We also replicated these findings in the Malmo Diet and Cancer Study. Of note, levels of 2-AAA were not correlated with other metabolite biomarkers of DM, such as BCAA and AroAA, suggesting they report on a distinct patho-physiological pathway. 2-AAA is a poorly characterized intermediary in lysine degradation, which can ultimately enter the TCA cycle via acetyl-CoA. In experimental studies, administration of 2-AAA lowered fasting plasma glucose levels in mice fed both standard chow and high fat diets.
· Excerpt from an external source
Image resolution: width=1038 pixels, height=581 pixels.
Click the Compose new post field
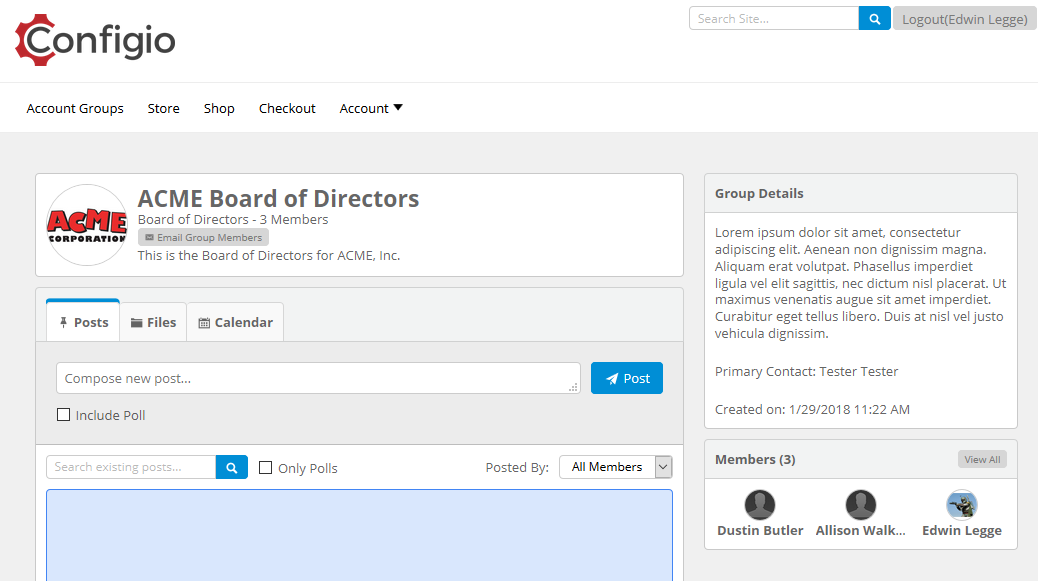pyautogui.click(x=318, y=378)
Further, 2-AAA treatment enhanced insulin secretion from both a pancreatic beta cell line as well as murine and human islets.
These data highlight a novel metabolite not previously associated with T2D risk and a potential modulator of glucose homeostasis.
Exercise is known to protect against cardiovascular and metabolic diseases and to predict long term survival, but how these effects occur is not entirely clear. We have found new metabolic changes triggered by exercise, as well as signatures that clearly distinguish more-fit from less-fit individuals.
Using our sensitive metabolic profiling method, we were able to detect metabolites involved in energy metabolism in blood that were previously thought to be confined within cells. A combination of metabolites that increased in plasma in response to exercise upregulated the expression of nur77, a transcriptional regulator of glucose utilization and lipid metabolism genes in skeletal muscle.
Metabolic profiling during exercise therefore provided plasma signatures of exercise performance and cardiovascular disease susceptibility, in addition to highlighting molecular pathways that may modulate its salutary effects.